_Written problem 1_:
Answer these questions about the interview with Anurag Kashyap and Kalki Koechlin:
(a) Which of Anurag Kashyap's films never released?
(b) Who sent the surprise question put to the two guests?
(c) According to Piyush Mishra, what kind of person is Vishal Bhardwaj?
_Written problem 2_: Set down the part of the interview that starts with "Tape: Anurag, Piyush" and goes on through "Is this true?", word for word.

_Extract_:

☆ ☆ ☆ ☆ ☆

Anurag Kashyap and Kalki Koechlin On Failure, Heartbreak And How They Turn It Into Art

On episode 4 of TapeCast (presented by Grey Goose) the two artistes and former partners talk about personal highs and lows, and a life in the movies
Anurag Kashyap and Kalki Koechlin On Failure, Heartbreak And How They Turn It Into Art

Tape: Anurag, you have gone through so much with so many of your films. Your first film Paanch never released, Black Friday was stalled for years. I remember reading that you were heading to the premiere in a new suit and you got a call saying the film had been stalled yet again. You said you went back into the room and didn't come out for three whole months. But eventually, how did you learn in the words of Carrie Fisher to take your broken heart and make it into art.

Anurag Kashyap: I don't think I've known any other way. I just put everything into my film. I think all my angst just finds its way into my work. I've been like that since I was born. Only thing I learned from Paanch and Black Friday is to stop waiting. That whole thing of wanting to show to people that see what a filmmaker I am and what I have to say went away with Paanch never releasing and Black Friday forever being in the loop. I think now when I finish a film, I just deliver it and start on my next and I find fresh things to say. But the problem comes around release time when there are interviews and people ask you questions.

Kalki Koechlin: Yeah. I just went through that.

Anurag Kashyap: And then they'll provoke you and break you and before the film comes out, you have a headline.

Kalki Koechlin: In a lot of my interviews I get asked – So how did you manage after divorcing Anurag? Like how are you managing as a single person? Like it's like wow. What a strange thing to think a person can live after divorce without dying, or going in a hole in shame.

Anurag Kashyap: All these people who ask all these question, I think that when they talk about misogyny, they should begin by admitting they are misogynists themselves.

Kalki Koechlin: The other question is always about a catfight between me and Richa (Chadha) because we did a film together. Catfights is such a 90s question. Come on guys, we're so over that now. Nobody has catfights anymore.

Anurag Kashyap: It takes time to grow up. I think questions should come after the work comes out. Then it makes more sense.

Tape: I have a surprise for you – A question from Richa Chadha. She asks – What do you consider the biggest personal victory?

Kalki Koechlin: That I can live with myself. Yeah I think at the end of the day we're born alone, we die alone, we better be comfortable with ourselves and who we are.

Anurag Kashyap: No you had lots of personal victories.

Kalki Koechlin: Yeah, but this is my biggest. I think all my life I've emotionally been very vulnerable and I've always seeked out a support in a strong man or someone. I think the last few years for me has really been about finding that support in myself and not being dependent on one other person. I actually enjoy coming back to my own space. Coming back to my alone time every once in a while when things get too much. It's really important for me.

Anurag Kashyap: It also shows in a lot of your poetry.

Tape: Anurag, Piyush Mishra has said you are married to cinema. He said that Vishal Bhardwaj is an organized person, but you're a self-destructive person. Until you destroy yourself, you cannot create something. Is this true?

Kalki Koechlin: Oh great.

Anurag Kashyap: What do you say to that?

☆ ☆ ☆ ☆ ☆

_Given data_:
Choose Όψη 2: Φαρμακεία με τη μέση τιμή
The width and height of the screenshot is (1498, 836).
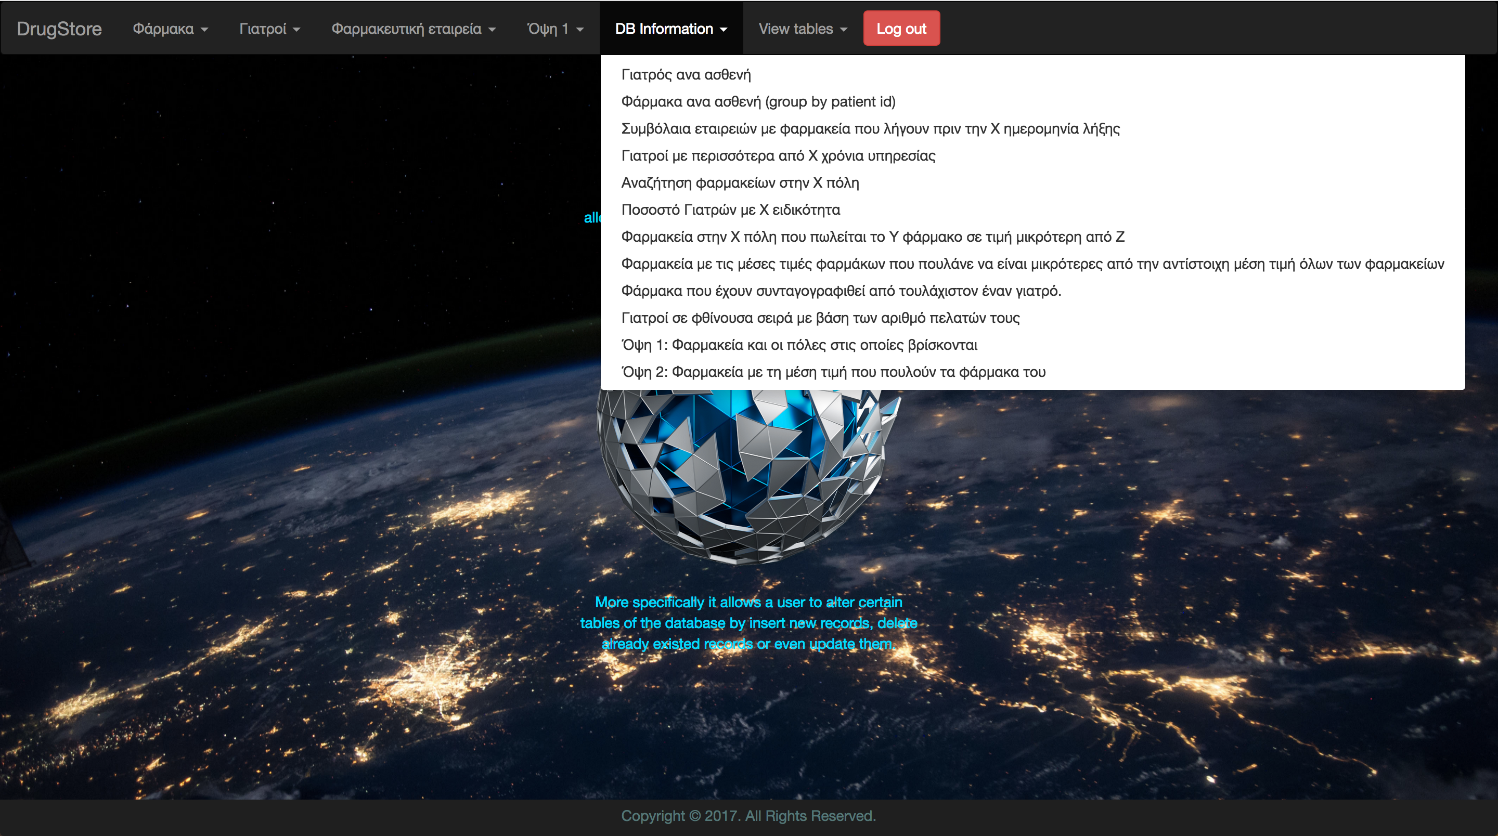click(833, 372)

☆ ☆ ☆ ☆ ☆

_Exercise output 1_:
(a) Paanch
(b) Richa Chadha
(c) An organized person

_Exercise output 2_:
Tape: Anurag, Piyush Mishra has said you are married to cinema. He said that Vishal Bhardwaj is an organized person, but you're a self-destructive person. Until you destroy yourself, you cannot create something. Is this true?